MVRDV, bibliothèque de Tianjin (Chine) Photo © Ossip van Duivenbode.

L'AIR DU TEMPS

A lire !

En ces jours de fête, autant qu'à boire ou à manger, donnez-nous à lire ! Il y a peu encore, le déclin du livre papier semblait irréversible. Pourtant, les chiffres de 2016 montraient un essoufflement des ventes de liseuses alors que les dos carrés reprenaient du poil de la bête. Ainsi, sur le plus gros marché mondial, les Etats-Unis, selon l'Association of American Publishers, les livres électroniques avaient perdu plus de 14%, les livres de papier gagnant 3,3%. On attend les résultats de 2017… Quoi qu'il en soit, le papier fait de la résistance.

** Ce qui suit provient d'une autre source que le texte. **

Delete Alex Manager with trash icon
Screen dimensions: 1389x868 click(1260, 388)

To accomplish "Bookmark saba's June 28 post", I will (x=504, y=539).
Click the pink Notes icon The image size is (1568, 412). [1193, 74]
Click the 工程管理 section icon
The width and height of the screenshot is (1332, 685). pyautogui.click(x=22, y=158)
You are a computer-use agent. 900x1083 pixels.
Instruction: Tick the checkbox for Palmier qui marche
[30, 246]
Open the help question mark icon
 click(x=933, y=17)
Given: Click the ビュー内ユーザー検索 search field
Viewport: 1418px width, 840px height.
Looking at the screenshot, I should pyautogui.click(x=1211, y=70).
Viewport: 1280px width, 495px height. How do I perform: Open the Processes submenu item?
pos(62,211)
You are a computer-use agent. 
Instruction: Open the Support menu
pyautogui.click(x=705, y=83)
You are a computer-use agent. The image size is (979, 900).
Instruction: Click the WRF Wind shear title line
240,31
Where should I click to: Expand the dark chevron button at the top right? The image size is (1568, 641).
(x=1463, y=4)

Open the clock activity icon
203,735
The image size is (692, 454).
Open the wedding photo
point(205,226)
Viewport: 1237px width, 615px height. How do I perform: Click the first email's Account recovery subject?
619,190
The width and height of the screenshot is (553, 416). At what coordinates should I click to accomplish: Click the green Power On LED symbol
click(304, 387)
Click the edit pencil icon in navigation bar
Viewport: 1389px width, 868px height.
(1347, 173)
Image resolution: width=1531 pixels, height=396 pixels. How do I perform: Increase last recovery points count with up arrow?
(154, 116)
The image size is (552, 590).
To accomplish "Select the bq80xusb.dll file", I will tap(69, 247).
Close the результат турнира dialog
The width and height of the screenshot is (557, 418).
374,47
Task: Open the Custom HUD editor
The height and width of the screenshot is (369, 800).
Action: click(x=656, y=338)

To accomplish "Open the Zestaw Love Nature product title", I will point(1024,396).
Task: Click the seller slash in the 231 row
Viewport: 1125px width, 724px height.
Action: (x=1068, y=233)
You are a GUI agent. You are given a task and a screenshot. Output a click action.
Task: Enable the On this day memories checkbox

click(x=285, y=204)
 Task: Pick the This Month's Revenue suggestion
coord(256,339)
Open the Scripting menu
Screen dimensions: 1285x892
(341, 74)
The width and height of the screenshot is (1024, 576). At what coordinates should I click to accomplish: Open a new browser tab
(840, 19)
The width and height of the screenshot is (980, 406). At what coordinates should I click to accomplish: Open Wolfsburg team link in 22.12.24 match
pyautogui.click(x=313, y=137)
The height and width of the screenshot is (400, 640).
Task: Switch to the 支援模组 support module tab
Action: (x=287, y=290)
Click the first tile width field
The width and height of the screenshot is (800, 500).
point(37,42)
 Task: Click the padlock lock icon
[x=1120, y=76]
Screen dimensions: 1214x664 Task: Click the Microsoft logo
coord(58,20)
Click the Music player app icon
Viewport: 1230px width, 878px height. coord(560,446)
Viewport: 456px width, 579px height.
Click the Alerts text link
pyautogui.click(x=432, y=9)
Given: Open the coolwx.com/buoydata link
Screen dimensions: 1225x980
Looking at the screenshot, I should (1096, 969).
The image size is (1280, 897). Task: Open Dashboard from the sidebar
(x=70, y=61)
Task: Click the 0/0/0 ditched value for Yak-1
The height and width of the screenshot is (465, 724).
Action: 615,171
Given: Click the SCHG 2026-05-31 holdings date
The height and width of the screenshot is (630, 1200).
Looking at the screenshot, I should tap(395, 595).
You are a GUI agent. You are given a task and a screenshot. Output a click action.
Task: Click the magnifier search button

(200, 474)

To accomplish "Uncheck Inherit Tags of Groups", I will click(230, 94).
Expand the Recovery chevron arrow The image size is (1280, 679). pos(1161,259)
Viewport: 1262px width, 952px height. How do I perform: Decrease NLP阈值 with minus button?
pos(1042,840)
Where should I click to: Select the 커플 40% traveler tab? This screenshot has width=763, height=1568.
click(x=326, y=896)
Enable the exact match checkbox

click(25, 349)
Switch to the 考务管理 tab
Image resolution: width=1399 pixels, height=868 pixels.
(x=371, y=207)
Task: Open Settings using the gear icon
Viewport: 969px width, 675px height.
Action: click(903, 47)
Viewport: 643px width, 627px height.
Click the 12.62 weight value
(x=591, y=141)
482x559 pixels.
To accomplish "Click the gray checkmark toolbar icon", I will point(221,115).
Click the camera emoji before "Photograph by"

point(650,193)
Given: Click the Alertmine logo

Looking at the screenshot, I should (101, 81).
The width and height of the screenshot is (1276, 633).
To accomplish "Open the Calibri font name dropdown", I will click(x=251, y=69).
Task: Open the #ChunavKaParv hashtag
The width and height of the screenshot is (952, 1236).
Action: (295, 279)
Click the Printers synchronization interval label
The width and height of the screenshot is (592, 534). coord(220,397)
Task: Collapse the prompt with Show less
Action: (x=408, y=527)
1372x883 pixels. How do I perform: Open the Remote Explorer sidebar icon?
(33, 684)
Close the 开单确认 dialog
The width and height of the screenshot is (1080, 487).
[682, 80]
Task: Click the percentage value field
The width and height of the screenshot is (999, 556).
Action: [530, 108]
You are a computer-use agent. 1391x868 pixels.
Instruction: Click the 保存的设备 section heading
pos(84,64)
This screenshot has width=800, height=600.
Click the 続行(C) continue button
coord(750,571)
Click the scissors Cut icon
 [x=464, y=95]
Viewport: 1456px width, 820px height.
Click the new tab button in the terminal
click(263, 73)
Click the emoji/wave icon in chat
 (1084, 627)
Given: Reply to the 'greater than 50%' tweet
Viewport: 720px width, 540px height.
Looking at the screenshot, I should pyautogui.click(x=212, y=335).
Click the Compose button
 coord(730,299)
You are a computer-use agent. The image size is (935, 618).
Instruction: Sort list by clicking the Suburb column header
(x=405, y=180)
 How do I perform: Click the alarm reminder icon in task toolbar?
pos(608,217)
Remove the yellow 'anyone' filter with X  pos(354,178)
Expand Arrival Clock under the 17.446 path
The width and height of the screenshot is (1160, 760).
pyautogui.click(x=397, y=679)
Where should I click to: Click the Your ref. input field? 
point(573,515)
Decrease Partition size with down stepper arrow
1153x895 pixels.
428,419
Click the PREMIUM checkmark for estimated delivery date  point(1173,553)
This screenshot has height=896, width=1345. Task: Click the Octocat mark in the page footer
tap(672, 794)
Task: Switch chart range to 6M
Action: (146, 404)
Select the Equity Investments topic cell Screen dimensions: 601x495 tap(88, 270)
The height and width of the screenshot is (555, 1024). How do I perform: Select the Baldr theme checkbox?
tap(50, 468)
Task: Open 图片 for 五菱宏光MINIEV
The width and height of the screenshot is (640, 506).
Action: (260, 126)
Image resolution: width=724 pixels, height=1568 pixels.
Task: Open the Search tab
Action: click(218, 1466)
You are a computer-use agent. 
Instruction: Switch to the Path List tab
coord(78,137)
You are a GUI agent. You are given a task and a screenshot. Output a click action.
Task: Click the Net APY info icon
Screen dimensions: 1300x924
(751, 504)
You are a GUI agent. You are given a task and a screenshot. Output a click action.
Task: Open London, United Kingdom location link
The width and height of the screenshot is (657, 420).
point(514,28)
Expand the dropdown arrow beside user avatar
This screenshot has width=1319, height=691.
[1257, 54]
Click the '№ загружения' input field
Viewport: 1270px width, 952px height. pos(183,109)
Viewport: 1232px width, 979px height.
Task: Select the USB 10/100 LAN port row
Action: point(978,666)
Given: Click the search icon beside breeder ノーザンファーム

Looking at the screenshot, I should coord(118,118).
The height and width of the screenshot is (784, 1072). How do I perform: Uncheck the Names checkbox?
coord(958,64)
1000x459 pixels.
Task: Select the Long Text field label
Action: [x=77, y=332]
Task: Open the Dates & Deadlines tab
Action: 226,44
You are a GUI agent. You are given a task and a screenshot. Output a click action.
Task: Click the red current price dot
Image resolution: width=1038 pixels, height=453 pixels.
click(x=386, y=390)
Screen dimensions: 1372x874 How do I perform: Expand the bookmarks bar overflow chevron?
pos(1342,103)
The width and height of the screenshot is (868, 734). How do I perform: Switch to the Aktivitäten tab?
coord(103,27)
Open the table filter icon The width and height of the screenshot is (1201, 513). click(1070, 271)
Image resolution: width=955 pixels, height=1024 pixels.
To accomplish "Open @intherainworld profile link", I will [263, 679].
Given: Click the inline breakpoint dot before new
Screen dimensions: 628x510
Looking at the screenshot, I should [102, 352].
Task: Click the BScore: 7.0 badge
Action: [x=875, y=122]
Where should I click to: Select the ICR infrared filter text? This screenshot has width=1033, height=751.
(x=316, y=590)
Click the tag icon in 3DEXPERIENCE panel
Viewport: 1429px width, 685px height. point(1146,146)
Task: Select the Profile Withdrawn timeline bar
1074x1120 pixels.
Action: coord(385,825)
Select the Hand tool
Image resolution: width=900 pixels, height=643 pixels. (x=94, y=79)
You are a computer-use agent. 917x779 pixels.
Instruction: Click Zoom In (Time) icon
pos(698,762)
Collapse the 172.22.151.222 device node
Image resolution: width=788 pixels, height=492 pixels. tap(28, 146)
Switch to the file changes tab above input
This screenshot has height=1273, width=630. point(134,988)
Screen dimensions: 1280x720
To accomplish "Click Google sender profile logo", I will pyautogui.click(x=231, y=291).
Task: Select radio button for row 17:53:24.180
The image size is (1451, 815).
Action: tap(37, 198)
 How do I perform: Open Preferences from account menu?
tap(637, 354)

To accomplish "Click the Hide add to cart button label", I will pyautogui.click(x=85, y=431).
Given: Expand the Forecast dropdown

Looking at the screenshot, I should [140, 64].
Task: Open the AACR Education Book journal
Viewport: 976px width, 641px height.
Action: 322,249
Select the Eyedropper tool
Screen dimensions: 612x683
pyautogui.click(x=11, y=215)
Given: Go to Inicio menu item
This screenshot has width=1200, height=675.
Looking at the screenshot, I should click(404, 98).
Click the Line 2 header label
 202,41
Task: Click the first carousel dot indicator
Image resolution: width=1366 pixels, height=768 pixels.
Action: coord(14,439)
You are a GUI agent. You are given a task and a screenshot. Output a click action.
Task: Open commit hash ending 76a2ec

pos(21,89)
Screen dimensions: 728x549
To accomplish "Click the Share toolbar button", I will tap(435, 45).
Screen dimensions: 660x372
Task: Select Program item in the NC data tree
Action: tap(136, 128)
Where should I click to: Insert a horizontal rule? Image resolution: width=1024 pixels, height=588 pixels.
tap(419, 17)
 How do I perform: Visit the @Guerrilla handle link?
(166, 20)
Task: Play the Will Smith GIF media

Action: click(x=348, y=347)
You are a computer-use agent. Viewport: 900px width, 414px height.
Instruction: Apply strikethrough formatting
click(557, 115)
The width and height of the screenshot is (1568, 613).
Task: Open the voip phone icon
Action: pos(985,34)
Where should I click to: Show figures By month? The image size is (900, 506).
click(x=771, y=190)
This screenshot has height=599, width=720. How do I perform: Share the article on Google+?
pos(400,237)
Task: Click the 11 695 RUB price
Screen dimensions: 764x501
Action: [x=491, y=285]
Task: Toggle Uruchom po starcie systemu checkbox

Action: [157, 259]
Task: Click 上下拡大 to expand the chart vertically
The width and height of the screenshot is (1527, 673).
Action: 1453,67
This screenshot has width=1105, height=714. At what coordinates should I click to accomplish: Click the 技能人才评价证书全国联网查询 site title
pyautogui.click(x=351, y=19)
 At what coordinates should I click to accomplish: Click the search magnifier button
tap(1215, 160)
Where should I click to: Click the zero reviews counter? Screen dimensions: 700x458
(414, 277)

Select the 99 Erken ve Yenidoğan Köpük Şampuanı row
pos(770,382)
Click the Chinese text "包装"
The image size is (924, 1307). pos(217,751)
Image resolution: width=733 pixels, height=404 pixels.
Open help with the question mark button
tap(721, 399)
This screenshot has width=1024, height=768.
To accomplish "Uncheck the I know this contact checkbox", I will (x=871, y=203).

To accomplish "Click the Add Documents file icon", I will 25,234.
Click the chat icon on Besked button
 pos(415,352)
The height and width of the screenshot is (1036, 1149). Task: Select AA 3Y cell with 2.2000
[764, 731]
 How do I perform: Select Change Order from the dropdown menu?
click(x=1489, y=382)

Symbole idéal de cette résistance : l'étonnante bibliothèque conçue en Chine, à Tianjin, par l'agence néerlandaise MVRDV. Avec ses rayonnages à perte de vue, elle rend presque tangible le concept d'infini que l'internet semblait monopoliser...

8 BONS LIVRES

Le mystère Cravan

Son existence romanesque (journaliste, écrivain mais aussi peintre et boxeur), son cousinage médiatisé (neveu d’Oscar Wilde) et sa fin mystérieuse (quelque part sur le Rio Grande, à la frontière entre le Mexique et les Etats-Unis) ont suffi à construire la légende d’Arthur Cravan (de son vrai nom Fabian Avenarius Lloyd). Ce catalogue (et l’exposition au musée Picasso de Barcelone jusqu’au 28 janvier 2018) ne se veut pas une nouvelle biographie mais un éclairage sur une période particulière – celle qu’il passa à Barcelone en 1915-1916. L’aventurier y alterne séances sur le ring (dont un célèbre combat perdu contre le premier champion du monde noir, Jack Johnson) et soirées littéraires avec les Picabia et d’autres cubistes basés en Catalogne pendant la guerre. L’ouvrage présente aussi une série de tableaux présumés de sa main, signés d’un autre pseudonyme (Edouard Archinard) et exposés à la galerie Bernheim-Jeune à Paris en 1914.
Arthur Cravan. Maintenant ?, sous la direction d’Emmanuel Guigon, Silvana Editoriale, 288 p., 32 €.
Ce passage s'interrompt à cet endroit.